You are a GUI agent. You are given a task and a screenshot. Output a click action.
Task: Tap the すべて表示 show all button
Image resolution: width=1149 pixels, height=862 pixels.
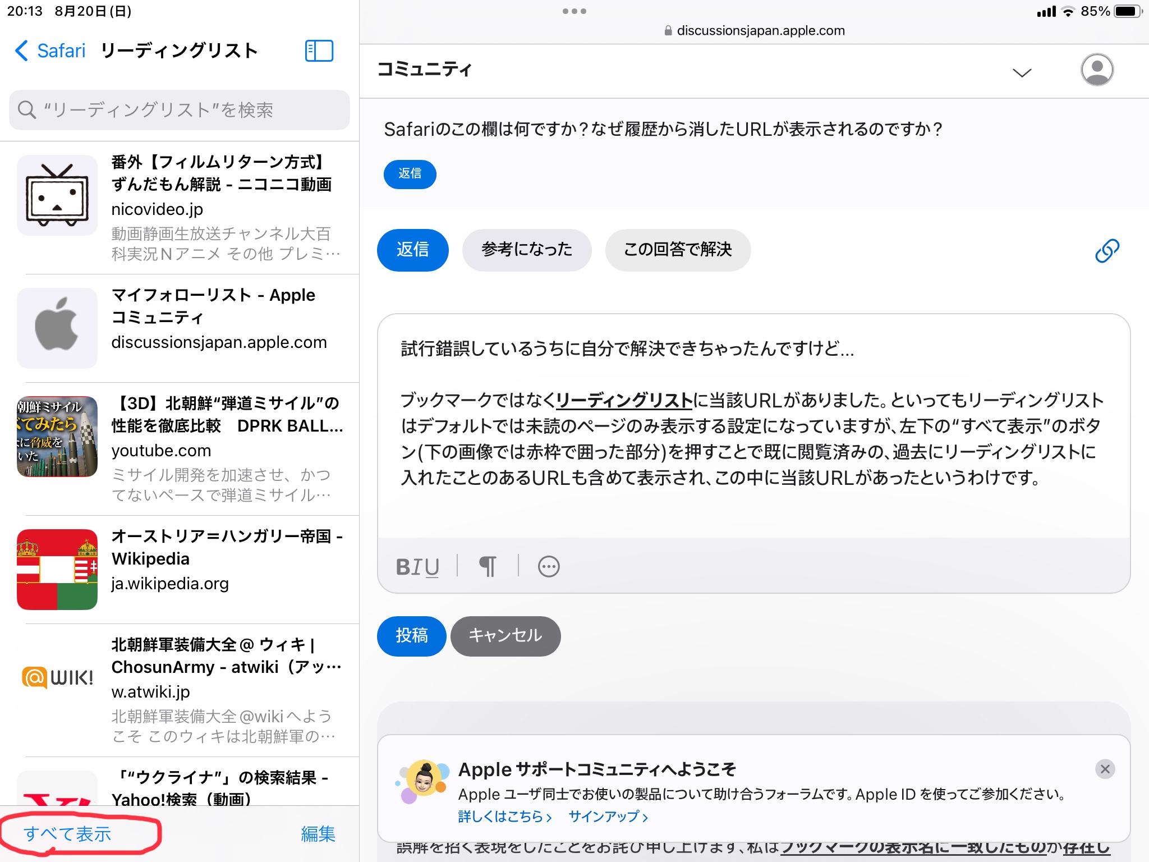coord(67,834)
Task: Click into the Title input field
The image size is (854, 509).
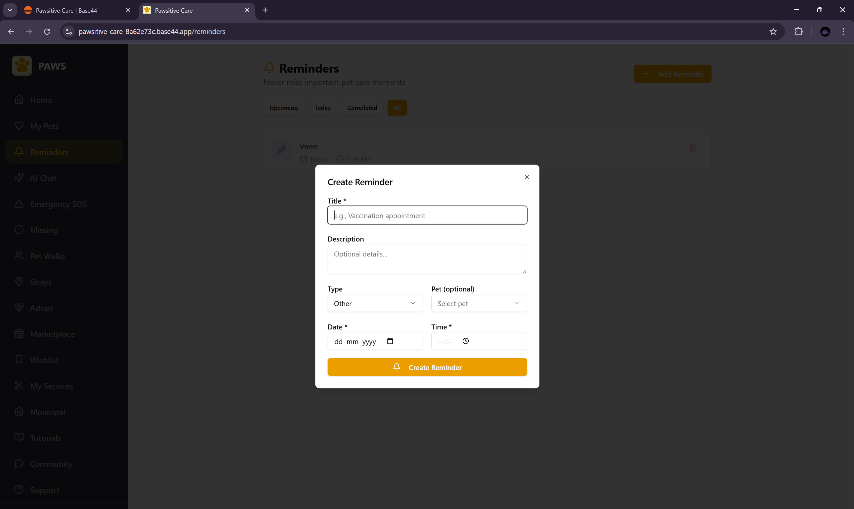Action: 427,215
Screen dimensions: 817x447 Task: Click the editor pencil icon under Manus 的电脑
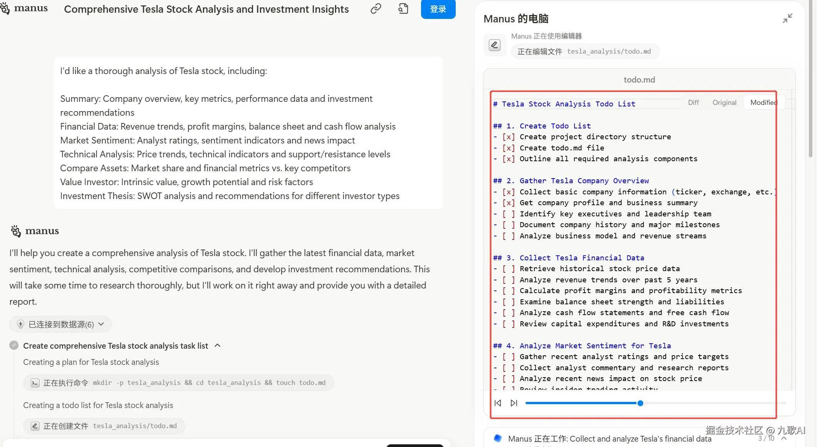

-------

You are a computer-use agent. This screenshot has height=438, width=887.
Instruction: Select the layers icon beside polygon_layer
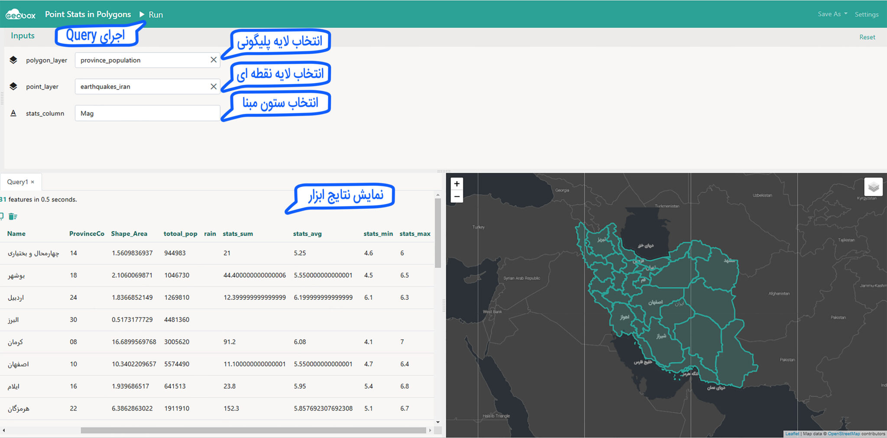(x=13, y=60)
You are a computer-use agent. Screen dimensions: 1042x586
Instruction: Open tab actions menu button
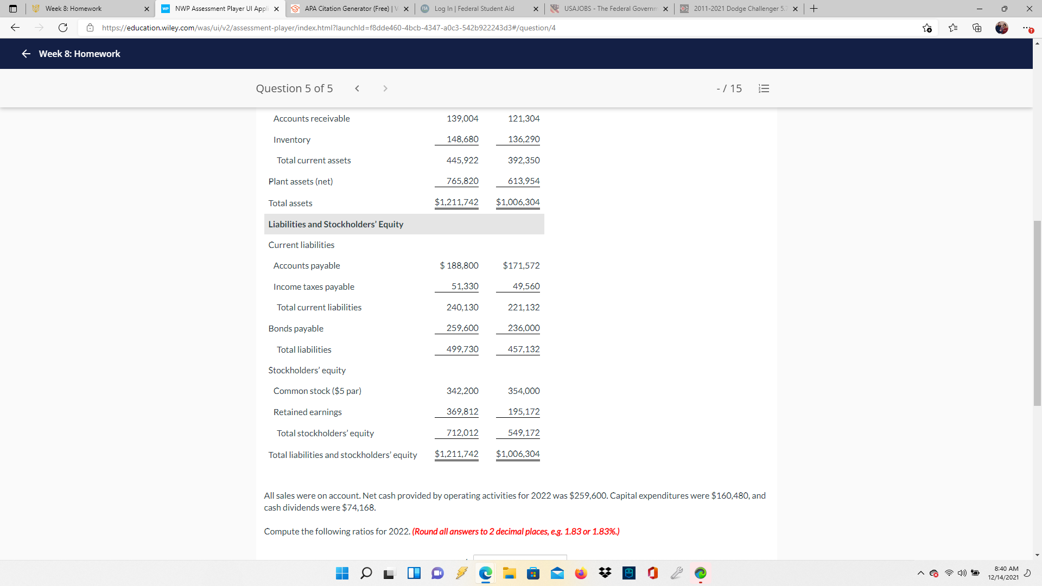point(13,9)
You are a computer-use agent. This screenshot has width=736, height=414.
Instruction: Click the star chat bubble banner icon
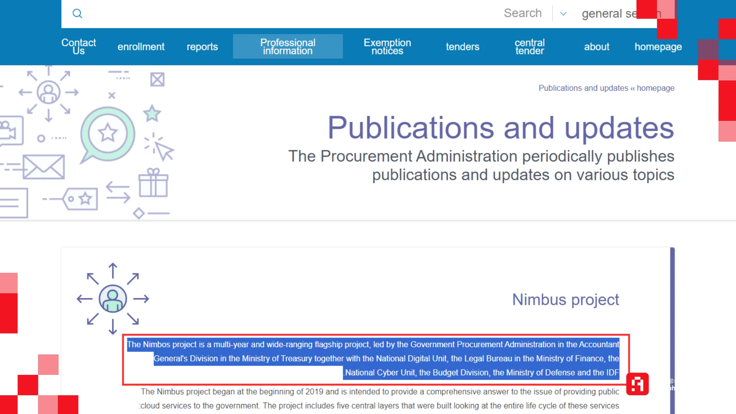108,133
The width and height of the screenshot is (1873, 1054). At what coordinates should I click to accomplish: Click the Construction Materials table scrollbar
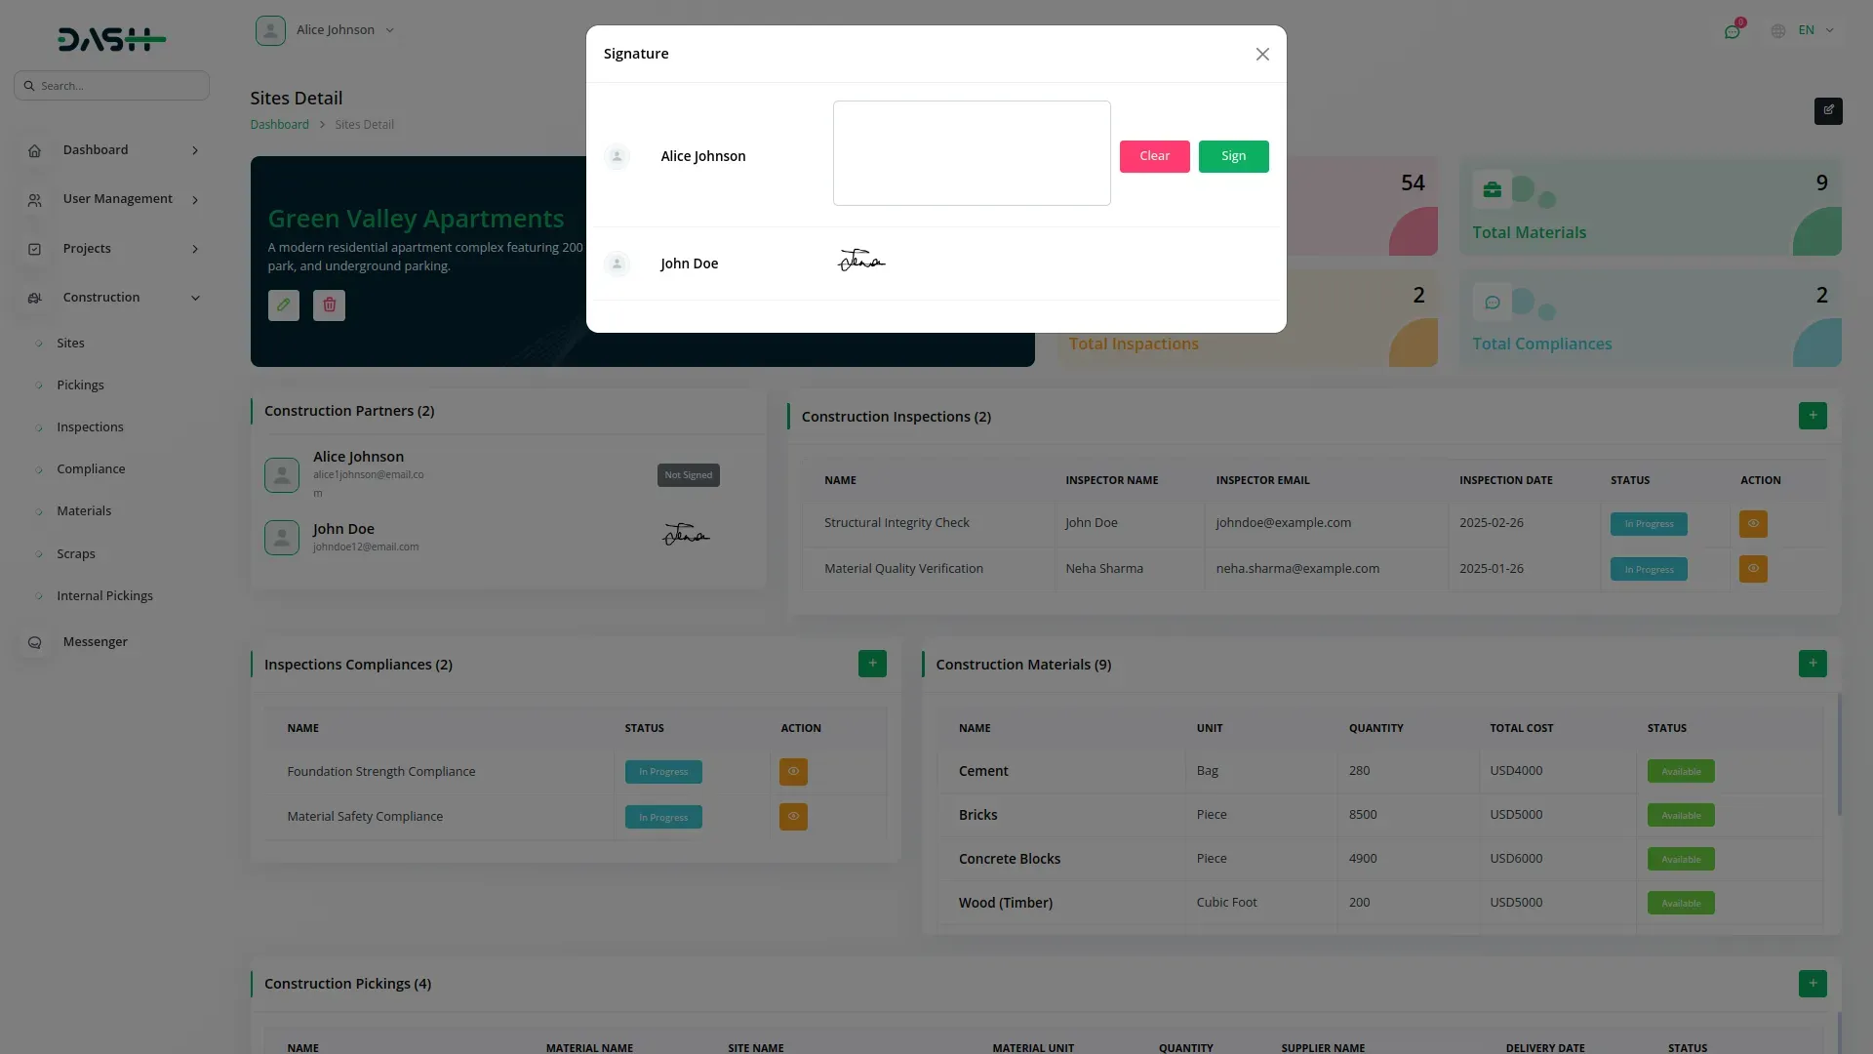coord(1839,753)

-------

[What you are asked to do]: Print, word for word, the lines above that run from the line containing "You are a GUI" to the line containing "Screen dimensions: 817x447", both included. Keep the pictures out.

[Answer box]:
You are a GUI agent. You are given a task and a screenshot. Output a click action.
Task: Tap the すべて表示 show all button
Image resolution: width=1149 pixels, height=862 pixels.
coord(67,834)
Task: Click into the Title input field
The image size is (854, 509).
Action: 427,215
Screen dimensions: 817x447 Task: Click the editor pencil icon under Manus 的电脑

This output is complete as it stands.